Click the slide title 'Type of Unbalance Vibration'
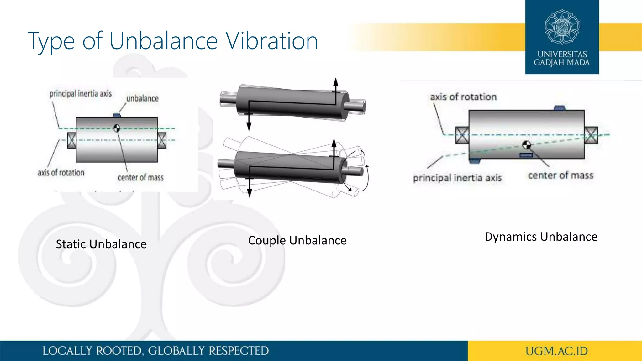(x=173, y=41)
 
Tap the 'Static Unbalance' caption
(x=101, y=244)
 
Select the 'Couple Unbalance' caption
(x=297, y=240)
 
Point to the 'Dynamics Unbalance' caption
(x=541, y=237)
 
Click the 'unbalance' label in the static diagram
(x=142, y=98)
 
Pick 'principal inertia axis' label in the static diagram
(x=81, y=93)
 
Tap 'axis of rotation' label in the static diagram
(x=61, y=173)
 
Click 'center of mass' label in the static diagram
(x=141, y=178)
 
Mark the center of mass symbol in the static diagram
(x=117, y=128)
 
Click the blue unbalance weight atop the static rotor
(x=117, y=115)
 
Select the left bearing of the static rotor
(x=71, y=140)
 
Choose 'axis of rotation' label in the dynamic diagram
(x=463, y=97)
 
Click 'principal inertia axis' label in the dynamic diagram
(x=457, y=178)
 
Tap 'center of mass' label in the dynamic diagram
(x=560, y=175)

--- --- ---

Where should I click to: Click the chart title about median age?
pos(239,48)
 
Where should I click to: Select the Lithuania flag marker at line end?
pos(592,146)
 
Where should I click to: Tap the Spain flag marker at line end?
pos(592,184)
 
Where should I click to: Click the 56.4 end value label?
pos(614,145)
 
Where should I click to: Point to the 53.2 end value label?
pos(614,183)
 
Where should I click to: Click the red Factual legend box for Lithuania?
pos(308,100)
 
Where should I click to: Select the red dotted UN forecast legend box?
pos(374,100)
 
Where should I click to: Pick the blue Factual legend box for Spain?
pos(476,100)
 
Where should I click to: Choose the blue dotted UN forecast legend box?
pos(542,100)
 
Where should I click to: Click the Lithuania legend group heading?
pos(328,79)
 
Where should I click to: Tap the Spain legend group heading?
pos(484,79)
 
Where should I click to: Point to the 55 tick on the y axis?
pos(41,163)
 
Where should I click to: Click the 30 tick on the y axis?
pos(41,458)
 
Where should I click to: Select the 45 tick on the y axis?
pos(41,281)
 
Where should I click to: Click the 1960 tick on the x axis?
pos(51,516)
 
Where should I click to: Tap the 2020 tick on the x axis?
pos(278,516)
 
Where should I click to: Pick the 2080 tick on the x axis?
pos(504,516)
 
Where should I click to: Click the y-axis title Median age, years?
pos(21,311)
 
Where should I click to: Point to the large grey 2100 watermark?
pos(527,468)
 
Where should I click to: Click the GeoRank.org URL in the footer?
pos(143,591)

--- --- ---

# REQUIRED TASK:
Copy out everything in the material from the line that contains "Select the 'Couple Unbalance' caption" down to the line that contains "(x=560, y=175)", with both of those lines included.

# IN RESPONSE:
Select the 'Couple Unbalance' caption
(x=297, y=240)
 
Point to the 'Dynamics Unbalance' caption
(x=541, y=237)
 
Click the 'unbalance' label in the static diagram
(x=142, y=98)
 
Pick 'principal inertia axis' label in the static diagram
(x=81, y=93)
 
Tap 'axis of rotation' label in the static diagram
(x=61, y=173)
 
Click 'center of mass' label in the static diagram
(x=141, y=178)
 
Mark the center of mass symbol in the static diagram
(x=117, y=128)
 
Click the blue unbalance weight atop the static rotor
(x=117, y=115)
 
Select the left bearing of the static rotor
(x=71, y=140)
 
Choose 'axis of rotation' label in the dynamic diagram
(x=463, y=97)
 
Click 'principal inertia axis' label in the dynamic diagram
(x=457, y=178)
 
Tap 'center of mass' label in the dynamic diagram
(x=560, y=175)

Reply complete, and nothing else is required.